Viererbob der Firma Feierabend, ca. 1936
Metallrestaurierung
Der Viererbob der Firma Feierabend aus der Zeit um 1936 ist ein bedeutendes Zeugnis des frühen olympischen Bobsports. Gefertigt aus einer Kombination von Stahl und Textil, spiegelt er den technischen Entwicklungsstand der 1930er-Jahre wider, in denen Stabilität, Lenkpräzision und Geschwindigkeit zunehmend optimiert wurden. Der Bob kam bei den Olympischen Winterspielen 1936 in Garmisch-Partenkirchen zum Einsatz und besitzt damit besondere sporthistorische Bedeutung.

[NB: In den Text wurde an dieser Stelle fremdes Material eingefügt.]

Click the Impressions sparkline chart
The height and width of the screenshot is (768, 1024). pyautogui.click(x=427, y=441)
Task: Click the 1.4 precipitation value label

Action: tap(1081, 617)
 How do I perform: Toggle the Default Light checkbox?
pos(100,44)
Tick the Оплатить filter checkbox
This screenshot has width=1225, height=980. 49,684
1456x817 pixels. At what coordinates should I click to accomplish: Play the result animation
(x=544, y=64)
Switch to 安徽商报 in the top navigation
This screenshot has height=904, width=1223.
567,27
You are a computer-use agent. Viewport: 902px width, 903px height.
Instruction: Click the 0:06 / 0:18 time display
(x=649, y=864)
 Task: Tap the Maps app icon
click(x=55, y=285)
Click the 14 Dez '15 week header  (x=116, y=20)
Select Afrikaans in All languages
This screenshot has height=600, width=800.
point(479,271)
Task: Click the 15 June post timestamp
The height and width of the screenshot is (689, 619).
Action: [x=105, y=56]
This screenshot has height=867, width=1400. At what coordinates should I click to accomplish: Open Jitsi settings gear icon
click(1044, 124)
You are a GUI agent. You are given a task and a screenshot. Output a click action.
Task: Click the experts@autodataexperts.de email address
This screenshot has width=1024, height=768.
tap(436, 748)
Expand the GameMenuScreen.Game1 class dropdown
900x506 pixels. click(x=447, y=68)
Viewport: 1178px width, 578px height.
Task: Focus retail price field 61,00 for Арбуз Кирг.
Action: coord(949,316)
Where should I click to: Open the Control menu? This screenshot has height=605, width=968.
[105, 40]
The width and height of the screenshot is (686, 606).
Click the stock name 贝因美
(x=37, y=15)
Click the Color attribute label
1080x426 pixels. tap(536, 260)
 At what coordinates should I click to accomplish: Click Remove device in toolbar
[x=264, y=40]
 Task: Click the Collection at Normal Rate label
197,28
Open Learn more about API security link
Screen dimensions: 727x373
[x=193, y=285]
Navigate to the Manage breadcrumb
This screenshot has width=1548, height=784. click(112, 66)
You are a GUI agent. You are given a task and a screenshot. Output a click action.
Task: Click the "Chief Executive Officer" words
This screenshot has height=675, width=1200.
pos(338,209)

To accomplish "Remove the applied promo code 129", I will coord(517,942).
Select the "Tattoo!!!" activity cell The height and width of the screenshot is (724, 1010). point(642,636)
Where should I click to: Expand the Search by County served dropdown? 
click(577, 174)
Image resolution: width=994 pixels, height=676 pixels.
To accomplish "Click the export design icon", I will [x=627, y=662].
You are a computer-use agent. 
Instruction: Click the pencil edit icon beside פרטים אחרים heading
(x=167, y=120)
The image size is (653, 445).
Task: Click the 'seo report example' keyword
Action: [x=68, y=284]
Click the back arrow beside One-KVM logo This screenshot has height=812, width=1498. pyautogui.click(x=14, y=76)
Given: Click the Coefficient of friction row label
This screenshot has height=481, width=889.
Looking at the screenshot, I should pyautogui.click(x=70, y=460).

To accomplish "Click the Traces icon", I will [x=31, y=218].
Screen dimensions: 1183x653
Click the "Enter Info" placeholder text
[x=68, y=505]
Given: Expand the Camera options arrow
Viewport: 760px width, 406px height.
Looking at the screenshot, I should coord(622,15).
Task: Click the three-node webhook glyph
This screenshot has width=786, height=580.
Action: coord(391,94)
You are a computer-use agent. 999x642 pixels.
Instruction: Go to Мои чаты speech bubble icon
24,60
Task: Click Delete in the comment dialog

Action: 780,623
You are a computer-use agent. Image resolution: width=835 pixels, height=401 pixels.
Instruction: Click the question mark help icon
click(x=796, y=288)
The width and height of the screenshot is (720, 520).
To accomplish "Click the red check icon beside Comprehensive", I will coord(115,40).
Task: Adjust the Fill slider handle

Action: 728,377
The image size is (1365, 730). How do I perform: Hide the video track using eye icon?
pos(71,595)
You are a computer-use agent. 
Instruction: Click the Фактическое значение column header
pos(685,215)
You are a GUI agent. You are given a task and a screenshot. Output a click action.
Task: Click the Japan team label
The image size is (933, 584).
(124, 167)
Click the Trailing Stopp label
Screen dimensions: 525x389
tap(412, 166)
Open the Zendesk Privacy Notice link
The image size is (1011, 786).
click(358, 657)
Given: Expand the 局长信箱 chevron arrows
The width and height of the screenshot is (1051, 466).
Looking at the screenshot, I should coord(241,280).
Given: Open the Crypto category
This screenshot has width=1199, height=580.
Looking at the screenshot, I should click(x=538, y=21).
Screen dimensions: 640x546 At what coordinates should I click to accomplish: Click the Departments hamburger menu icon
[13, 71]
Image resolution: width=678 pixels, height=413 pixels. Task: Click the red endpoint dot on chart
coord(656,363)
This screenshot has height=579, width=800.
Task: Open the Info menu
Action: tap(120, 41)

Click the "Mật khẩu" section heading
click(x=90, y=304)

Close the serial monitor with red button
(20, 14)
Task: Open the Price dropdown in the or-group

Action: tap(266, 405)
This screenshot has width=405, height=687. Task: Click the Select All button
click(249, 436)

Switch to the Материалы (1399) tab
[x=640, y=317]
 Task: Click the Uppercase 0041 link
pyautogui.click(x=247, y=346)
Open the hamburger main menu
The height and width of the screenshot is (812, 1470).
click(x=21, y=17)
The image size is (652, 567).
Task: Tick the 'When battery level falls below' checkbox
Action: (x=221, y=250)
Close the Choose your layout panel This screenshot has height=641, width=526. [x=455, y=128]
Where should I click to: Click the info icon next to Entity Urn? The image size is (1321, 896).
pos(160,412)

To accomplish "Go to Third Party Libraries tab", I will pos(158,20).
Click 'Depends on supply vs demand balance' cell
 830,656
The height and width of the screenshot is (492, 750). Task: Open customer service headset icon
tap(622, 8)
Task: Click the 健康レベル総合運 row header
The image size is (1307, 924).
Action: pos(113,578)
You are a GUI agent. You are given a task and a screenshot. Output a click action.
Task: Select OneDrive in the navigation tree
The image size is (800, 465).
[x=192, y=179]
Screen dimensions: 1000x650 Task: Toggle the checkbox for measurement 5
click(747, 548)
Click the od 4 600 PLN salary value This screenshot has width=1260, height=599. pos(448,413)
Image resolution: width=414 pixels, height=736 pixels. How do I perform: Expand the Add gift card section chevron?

Später gelangte er in die Sammlung des Sportmuseums Berlin, wo er heute als authentisches Beispiel für Technik, Sport und Zeitgeschichte dieser Epoche erhalten ist.
Die Firma Feierabend
Die Firma Feierabend zählte damals zu den renommierten deutschen Herstellern von Sportgeräten und war insbesondere im Bobsport für ihre robusten, wettkampftauglichen Konstruktionen bekannt. Viererbobs galten als die technisch anspruchsvollste Disziplin, da sie nicht nur aerodynamisch optimiert sein mussten, sondern auch das Gewicht von vier Athleten gleichmäßig aufnehmen und sicher führen sollten. Entsprechend aufwendig waren Bau, Abstimmung und Wartung dieser Schlitten.
Restaurierung
Die Restaurierung im Rahmen der Objektpflege diente der Sicherung und Stabilisierung der Originalsubstanz mit dem Ziel der Ausstellungpräsentation als Gebrauchsobjekt. Hierfür wurden mehrere Risse der originalen Textilbespannung gefestigt. Das Stahlgestell sowie sämtliche textilen Bestandteile wurden gereinigt und konserviert.